I agree that the randomness makes it hard to fit into our busy lives. Wish there were a better system that was a bit less random and gave more flexibility due to folk’s scheduling constraints.

I have never served in a serious criminal case, but agree that all jurors have to be willing to apply the law given to them to the facts presented. That is their job.

I had a co-worker who was selected for a high profile murder trial. She served for over six weeks, part of that sequestered in a hotel.

Not the norm, of course, but you can’t know that in advance.

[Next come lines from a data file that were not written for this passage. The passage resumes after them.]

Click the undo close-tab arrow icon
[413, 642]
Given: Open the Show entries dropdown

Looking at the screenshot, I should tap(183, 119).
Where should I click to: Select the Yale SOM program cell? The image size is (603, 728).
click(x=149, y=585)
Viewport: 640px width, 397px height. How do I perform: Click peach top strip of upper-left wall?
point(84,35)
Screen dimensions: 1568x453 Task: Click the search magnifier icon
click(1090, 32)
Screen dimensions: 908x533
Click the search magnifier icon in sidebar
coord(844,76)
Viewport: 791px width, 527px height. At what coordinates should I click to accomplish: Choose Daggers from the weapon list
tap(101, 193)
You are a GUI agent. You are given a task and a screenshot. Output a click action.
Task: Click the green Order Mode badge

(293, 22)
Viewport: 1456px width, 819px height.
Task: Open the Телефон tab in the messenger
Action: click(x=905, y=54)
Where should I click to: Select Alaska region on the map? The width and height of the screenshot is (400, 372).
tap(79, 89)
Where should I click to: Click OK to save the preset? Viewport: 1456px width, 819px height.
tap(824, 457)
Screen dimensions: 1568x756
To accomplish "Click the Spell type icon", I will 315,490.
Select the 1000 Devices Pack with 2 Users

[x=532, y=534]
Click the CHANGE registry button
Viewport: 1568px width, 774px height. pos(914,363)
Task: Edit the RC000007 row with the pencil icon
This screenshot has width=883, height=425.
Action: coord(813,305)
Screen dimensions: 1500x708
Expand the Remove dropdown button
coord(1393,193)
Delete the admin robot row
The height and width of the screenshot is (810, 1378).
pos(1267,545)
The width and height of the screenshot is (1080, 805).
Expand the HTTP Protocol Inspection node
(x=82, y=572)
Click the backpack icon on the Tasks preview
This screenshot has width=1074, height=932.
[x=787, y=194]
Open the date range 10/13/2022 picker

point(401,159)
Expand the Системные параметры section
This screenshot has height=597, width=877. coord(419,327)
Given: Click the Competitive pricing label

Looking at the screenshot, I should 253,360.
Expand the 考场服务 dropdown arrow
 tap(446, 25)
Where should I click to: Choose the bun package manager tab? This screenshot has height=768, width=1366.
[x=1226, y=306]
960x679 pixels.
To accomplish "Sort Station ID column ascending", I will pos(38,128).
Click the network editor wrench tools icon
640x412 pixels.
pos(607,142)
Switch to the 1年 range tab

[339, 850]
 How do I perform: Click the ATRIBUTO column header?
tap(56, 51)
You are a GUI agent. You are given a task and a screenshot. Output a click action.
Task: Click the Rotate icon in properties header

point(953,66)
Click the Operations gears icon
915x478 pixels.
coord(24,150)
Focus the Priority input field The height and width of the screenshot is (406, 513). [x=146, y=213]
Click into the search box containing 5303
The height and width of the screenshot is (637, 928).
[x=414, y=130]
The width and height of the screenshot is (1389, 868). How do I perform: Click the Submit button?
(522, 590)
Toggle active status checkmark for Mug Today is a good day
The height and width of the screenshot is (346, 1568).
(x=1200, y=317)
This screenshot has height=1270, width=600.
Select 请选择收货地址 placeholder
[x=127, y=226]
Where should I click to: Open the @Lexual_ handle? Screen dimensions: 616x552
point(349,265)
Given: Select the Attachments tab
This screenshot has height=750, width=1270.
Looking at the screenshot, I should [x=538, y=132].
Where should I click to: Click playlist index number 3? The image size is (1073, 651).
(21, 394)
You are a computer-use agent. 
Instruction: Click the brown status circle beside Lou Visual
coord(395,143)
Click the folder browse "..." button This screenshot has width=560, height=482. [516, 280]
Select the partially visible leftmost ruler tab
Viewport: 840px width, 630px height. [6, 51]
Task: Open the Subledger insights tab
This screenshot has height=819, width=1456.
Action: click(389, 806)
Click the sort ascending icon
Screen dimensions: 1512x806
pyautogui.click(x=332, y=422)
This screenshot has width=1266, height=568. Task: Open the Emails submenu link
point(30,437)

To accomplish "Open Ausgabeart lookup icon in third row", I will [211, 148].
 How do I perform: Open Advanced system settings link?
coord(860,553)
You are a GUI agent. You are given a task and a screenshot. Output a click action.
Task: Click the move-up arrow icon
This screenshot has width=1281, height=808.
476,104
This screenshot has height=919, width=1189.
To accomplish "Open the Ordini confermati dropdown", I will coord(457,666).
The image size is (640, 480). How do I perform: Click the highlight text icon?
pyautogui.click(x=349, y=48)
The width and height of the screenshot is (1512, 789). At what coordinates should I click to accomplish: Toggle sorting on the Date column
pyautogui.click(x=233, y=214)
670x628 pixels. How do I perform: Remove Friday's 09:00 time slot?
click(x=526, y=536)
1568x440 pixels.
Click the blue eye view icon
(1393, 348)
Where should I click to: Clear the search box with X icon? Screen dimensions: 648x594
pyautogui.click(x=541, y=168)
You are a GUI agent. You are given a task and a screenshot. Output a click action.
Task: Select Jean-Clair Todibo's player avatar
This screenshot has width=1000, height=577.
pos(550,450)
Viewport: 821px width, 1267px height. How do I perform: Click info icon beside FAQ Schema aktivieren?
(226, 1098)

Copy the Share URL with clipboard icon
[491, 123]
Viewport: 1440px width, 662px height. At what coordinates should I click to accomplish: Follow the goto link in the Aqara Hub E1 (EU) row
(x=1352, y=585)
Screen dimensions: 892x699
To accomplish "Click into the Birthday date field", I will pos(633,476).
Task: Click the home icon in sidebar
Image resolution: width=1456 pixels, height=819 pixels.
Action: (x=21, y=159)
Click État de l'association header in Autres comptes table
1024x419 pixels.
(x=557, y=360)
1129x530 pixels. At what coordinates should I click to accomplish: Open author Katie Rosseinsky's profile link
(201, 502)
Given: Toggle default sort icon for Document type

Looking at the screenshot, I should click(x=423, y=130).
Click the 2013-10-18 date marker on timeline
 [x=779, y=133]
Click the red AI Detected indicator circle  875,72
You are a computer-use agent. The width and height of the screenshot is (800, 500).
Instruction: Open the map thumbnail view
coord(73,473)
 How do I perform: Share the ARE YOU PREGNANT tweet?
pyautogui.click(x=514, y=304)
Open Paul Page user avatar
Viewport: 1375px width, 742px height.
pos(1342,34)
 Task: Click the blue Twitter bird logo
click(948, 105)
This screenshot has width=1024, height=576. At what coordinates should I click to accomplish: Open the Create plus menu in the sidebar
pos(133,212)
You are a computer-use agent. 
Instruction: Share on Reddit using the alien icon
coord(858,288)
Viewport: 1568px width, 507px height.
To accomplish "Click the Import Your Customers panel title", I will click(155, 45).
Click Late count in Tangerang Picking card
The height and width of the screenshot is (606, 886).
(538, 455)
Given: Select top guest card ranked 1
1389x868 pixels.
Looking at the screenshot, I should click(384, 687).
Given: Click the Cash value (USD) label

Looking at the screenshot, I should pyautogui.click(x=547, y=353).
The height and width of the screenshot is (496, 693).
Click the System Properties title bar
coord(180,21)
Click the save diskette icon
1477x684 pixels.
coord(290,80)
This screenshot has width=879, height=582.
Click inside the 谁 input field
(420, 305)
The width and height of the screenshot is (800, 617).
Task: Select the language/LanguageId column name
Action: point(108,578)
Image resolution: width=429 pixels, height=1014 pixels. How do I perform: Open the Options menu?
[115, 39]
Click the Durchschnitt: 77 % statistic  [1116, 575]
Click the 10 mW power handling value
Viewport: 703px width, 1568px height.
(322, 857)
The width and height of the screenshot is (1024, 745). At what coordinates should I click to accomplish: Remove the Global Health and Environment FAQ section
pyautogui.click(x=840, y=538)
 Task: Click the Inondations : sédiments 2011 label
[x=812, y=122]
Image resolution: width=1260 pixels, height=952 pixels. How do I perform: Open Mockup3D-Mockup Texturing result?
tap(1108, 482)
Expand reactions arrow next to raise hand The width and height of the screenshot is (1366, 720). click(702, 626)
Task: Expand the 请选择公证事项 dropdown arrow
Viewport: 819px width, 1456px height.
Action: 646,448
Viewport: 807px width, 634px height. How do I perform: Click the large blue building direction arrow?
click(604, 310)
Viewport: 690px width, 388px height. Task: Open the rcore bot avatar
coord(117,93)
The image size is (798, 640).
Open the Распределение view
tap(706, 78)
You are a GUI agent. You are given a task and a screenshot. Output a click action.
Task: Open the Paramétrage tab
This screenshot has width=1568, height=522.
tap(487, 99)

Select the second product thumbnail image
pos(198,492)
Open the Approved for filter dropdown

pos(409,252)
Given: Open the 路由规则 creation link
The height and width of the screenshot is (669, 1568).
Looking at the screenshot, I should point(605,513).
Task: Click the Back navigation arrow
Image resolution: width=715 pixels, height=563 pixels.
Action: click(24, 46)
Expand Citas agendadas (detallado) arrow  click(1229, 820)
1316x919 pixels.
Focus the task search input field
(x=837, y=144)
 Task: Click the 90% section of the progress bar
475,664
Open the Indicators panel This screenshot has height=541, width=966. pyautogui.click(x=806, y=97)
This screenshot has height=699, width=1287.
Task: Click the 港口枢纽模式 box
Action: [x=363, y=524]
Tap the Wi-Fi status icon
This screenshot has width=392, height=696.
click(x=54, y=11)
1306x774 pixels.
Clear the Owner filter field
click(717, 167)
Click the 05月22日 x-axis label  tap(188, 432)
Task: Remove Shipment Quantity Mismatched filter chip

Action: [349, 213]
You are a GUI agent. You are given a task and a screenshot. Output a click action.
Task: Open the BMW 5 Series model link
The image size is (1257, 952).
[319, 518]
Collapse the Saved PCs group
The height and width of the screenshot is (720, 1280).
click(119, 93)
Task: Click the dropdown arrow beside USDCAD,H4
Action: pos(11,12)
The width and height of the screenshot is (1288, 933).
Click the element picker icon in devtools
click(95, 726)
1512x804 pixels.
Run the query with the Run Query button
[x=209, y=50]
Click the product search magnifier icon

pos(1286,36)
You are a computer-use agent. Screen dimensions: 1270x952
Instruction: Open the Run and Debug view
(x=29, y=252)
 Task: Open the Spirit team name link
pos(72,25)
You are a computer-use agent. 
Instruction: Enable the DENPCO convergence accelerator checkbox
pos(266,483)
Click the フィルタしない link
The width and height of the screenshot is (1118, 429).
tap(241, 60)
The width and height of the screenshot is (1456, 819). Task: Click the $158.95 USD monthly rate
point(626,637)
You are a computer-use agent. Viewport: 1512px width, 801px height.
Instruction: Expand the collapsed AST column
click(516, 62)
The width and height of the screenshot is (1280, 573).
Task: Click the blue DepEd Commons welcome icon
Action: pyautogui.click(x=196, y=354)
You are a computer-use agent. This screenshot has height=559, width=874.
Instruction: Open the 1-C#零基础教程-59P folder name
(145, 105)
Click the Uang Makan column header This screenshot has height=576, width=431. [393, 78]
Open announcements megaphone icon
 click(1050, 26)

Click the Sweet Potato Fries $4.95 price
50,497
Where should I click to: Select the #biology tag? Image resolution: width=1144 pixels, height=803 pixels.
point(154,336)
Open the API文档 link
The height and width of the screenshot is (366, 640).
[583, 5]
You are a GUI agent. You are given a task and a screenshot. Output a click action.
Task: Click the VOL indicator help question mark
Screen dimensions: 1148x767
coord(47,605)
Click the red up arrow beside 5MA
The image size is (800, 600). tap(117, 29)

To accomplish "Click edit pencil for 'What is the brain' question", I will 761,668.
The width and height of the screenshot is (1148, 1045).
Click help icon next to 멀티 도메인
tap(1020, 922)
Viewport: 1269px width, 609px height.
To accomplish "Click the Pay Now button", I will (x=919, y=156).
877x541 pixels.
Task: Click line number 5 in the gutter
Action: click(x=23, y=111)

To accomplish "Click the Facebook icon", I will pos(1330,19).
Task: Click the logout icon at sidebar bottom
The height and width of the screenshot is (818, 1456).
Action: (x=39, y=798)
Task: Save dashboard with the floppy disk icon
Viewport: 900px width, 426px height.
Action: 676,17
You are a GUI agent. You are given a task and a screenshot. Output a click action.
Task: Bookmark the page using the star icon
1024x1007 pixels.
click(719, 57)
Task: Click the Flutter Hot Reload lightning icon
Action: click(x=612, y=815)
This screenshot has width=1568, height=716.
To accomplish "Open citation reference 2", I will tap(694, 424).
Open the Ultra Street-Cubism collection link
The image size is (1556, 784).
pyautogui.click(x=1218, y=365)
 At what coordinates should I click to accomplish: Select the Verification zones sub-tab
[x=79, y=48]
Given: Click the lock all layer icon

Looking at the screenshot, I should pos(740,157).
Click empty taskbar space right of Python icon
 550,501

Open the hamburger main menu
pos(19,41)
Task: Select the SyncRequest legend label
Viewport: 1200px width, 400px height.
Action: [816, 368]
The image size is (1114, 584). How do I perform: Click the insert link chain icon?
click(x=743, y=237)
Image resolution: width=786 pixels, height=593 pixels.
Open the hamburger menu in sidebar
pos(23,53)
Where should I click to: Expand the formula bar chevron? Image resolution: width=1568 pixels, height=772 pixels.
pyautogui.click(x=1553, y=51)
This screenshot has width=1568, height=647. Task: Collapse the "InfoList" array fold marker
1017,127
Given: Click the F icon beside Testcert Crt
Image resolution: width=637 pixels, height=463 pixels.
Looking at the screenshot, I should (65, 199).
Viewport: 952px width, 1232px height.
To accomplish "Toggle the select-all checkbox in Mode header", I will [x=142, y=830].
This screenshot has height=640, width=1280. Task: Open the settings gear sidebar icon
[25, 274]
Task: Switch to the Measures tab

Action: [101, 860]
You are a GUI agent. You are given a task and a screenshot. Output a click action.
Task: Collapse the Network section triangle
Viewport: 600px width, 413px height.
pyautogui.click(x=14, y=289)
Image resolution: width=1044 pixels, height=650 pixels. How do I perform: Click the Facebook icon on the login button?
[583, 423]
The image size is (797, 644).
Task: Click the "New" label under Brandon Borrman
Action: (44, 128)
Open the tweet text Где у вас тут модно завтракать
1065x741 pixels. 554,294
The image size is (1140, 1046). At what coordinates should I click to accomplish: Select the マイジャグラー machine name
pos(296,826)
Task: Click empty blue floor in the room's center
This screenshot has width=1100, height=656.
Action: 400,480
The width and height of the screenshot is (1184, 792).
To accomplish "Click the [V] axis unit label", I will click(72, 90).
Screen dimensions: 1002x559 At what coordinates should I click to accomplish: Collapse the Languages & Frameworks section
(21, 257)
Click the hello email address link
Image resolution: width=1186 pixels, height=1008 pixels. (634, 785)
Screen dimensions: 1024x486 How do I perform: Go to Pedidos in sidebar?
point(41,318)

Yes, there are some very long trials that can take up a good chunk of time—weeks and yes, even months in complicated cases. For longer cases, they generally start with a much larger pool because they want to be are all the jurors and alternates will be available for the entire trial AND deliberations.

True. Never know what’s on the agenda. You could get stuck for awhile…
I sometimes wonder though if it would make that much difference to have a group of people who have time and volunteer to serve or have a group who just want it “over and done with”.